*What is required*
Revise the data, everything from the line containing "Given: Collapse the" down to the line containing "pyautogui.click(x=4, y=7)", by replacing "departing" with "returning" and leaving all else unchanged. Return only those lines.

[Entries drawn from a collection]

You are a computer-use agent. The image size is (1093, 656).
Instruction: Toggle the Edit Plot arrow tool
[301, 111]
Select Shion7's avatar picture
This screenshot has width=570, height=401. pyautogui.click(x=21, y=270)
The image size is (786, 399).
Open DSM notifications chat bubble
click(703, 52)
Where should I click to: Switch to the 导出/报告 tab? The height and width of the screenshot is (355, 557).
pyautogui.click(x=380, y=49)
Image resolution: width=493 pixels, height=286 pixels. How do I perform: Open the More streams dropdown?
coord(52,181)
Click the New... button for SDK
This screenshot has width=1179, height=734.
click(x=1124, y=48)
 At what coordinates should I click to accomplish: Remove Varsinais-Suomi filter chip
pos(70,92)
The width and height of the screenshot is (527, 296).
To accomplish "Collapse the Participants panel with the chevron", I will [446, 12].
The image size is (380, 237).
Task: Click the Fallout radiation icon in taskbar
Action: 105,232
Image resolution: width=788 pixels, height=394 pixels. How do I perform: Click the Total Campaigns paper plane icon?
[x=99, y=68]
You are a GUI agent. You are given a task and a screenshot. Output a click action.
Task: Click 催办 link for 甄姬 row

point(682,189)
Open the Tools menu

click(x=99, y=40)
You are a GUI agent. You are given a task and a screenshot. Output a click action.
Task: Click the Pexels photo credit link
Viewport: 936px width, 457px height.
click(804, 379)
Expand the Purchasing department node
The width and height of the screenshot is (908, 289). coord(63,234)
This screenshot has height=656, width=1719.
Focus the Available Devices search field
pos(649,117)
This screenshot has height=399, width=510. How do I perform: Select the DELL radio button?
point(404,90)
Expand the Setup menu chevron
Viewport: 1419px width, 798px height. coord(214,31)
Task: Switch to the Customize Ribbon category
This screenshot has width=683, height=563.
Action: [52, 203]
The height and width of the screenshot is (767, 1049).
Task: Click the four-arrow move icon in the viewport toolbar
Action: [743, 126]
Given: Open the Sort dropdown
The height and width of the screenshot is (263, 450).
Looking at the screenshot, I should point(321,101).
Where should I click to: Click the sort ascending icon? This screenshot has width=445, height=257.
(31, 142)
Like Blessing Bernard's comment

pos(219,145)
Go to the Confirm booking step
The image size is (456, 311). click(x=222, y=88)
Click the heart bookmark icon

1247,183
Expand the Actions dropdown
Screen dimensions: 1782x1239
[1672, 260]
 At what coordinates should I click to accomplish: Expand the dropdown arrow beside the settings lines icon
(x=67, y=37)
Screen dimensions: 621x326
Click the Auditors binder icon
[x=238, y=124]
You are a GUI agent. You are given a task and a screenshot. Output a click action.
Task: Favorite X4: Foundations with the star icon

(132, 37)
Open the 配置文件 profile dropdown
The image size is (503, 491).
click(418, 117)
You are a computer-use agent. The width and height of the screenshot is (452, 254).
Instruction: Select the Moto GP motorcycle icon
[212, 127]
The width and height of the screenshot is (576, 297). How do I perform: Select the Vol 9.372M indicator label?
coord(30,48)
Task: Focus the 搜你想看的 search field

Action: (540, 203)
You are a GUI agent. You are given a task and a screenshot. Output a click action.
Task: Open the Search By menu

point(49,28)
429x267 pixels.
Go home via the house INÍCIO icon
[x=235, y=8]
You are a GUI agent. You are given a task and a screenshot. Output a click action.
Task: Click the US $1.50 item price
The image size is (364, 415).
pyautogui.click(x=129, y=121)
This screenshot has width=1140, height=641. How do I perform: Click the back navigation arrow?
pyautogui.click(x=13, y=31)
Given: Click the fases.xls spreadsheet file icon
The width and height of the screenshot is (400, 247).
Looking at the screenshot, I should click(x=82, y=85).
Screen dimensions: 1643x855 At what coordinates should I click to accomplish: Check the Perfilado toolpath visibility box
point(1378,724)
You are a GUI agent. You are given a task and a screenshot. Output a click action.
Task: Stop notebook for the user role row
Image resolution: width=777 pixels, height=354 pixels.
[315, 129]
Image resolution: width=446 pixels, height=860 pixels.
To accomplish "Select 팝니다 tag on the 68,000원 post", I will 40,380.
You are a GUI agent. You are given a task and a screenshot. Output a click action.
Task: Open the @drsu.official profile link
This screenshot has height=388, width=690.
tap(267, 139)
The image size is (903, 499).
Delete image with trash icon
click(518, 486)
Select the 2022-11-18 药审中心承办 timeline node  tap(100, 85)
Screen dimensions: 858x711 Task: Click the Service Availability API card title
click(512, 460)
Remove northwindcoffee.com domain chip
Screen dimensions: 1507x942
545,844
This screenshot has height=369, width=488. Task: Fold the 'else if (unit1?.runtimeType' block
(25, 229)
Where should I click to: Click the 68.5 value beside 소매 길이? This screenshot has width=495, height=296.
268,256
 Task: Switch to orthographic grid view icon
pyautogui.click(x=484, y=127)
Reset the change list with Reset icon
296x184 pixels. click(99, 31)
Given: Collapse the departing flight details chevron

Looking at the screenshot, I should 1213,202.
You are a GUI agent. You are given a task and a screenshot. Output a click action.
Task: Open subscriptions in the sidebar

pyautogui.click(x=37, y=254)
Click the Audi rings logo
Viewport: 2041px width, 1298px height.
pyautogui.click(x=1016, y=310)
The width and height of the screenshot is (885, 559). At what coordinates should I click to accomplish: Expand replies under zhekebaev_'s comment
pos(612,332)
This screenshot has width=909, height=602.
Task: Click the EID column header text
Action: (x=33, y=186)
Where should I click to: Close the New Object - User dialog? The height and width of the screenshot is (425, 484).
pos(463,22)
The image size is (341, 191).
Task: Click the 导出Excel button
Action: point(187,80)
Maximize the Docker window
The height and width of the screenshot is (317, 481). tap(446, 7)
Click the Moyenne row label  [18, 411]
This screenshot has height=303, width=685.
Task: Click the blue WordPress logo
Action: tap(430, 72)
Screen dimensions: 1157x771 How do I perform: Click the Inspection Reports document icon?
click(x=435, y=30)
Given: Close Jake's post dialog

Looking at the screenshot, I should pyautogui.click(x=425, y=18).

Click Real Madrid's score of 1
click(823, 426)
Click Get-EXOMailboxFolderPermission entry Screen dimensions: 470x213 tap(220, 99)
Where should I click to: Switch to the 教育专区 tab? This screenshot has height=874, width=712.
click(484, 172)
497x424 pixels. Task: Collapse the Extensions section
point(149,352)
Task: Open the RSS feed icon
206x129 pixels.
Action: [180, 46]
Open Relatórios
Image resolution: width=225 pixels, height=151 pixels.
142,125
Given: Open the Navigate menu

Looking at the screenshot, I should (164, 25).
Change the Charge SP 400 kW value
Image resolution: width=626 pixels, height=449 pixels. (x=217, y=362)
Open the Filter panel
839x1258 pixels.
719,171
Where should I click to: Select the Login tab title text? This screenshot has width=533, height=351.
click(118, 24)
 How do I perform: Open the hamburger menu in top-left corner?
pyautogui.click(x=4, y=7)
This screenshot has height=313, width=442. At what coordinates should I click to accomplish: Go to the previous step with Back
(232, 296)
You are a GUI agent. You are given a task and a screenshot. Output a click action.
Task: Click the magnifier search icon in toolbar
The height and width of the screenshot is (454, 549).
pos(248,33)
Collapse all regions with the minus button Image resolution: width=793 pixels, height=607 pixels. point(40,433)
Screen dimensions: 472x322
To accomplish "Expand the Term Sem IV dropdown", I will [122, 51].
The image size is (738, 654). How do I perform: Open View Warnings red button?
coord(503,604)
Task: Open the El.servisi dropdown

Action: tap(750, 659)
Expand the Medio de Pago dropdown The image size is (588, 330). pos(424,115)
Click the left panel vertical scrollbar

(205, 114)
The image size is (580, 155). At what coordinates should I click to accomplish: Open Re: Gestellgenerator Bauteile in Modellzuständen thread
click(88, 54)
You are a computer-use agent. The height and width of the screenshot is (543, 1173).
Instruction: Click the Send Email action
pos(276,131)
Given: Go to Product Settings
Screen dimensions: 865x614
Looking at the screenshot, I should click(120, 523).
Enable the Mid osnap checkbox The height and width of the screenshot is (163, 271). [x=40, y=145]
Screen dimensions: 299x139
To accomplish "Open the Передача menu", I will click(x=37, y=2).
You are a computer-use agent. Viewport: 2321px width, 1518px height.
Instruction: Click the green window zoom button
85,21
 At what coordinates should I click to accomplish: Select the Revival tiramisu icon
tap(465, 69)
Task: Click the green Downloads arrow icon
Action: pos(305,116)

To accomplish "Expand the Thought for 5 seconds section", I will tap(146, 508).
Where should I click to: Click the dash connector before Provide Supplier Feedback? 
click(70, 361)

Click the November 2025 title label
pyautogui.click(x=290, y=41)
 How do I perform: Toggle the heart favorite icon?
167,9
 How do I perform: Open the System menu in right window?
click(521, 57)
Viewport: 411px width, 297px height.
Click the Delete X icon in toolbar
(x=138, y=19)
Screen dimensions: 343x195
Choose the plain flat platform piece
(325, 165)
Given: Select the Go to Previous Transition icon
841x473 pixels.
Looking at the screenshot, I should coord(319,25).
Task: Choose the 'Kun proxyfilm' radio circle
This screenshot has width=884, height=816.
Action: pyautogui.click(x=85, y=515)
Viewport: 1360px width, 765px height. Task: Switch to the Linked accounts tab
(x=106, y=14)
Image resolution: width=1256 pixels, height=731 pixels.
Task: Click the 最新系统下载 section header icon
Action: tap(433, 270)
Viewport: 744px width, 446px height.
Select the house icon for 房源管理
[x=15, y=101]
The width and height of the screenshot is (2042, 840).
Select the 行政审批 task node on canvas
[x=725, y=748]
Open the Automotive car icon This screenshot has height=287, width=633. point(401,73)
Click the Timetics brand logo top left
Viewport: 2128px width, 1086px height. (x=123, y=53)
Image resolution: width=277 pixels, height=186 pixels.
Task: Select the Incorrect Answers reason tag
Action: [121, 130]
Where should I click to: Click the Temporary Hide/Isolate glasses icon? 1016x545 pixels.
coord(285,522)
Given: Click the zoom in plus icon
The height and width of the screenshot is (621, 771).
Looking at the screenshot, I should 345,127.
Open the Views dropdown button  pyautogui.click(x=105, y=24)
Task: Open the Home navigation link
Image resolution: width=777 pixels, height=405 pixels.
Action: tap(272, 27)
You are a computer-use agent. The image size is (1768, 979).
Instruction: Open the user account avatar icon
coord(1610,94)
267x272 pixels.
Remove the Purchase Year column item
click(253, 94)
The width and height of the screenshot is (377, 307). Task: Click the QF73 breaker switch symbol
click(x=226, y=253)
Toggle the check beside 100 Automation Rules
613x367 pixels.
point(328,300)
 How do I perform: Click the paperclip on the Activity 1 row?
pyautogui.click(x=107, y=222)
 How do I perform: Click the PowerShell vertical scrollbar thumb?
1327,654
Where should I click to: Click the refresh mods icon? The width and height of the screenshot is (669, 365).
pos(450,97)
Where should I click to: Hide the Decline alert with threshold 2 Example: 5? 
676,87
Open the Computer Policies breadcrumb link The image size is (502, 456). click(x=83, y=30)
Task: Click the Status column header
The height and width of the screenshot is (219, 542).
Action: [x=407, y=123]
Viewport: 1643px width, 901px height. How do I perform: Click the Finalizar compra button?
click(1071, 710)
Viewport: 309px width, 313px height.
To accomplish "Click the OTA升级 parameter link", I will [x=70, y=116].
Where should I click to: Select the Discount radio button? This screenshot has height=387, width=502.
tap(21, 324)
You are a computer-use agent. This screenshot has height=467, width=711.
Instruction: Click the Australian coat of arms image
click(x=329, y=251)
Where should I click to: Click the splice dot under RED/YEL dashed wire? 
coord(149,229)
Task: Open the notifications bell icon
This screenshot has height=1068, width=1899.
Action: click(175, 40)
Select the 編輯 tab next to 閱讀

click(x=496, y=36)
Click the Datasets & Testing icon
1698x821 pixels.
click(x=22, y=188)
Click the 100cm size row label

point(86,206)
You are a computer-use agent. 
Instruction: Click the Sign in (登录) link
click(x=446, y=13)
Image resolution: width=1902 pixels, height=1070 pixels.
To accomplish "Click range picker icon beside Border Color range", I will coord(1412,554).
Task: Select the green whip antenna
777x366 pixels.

*Full answer*
Given: Collapse the returning flight details chevron

Looking at the screenshot, I should 1213,202.
You are a GUI agent. You are given a task and a screenshot. Output a click action.
Task: Open subscriptions in the sidebar

pyautogui.click(x=37, y=254)
Click the Audi rings logo
Viewport: 2041px width, 1298px height.
pyautogui.click(x=1016, y=310)
The width and height of the screenshot is (885, 559). At what coordinates should I click to accomplish: Expand replies under zhekebaev_'s comment
pos(612,332)
This screenshot has width=909, height=602.
Task: Click the EID column header text
Action: (x=33, y=186)
Where should I click to: Close the New Object - User dialog? The height and width of the screenshot is (425, 484).
pos(463,22)
The image size is (341, 191).
Task: Click the 导出Excel button
Action: point(187,80)
Maximize the Docker window
The height and width of the screenshot is (317, 481). tap(446, 7)
Click the Moyenne row label  [18, 411]
This screenshot has height=303, width=685.
Task: Click the blue WordPress logo
Action: tap(430, 72)
Screen dimensions: 1157x771 How do I perform: Click the Inspection Reports document icon?
click(x=435, y=30)
Given: Close Jake's post dialog

Looking at the screenshot, I should pyautogui.click(x=425, y=18).

Click Real Madrid's score of 1
click(823, 426)
Click Get-EXOMailboxFolderPermission entry Screen dimensions: 470x213 tap(220, 99)
Where should I click to: Switch to the 教育专区 tab? This screenshot has height=874, width=712.
click(484, 172)
497x424 pixels. Task: Collapse the Extensions section
point(149,352)
Task: Open the RSS feed icon
206x129 pixels.
Action: [180, 46]
Open Relatórios
Image resolution: width=225 pixels, height=151 pixels.
142,125
Given: Open the Navigate menu

Looking at the screenshot, I should (164, 25).
Change the Charge SP 400 kW value
Image resolution: width=626 pixels, height=449 pixels. (x=217, y=362)
Open the Filter panel
839x1258 pixels.
719,171
Where should I click to: Select the Login tab title text? This screenshot has width=533, height=351.
click(118, 24)
 How do I perform: Open the hamburger menu in top-left corner?
pyautogui.click(x=4, y=7)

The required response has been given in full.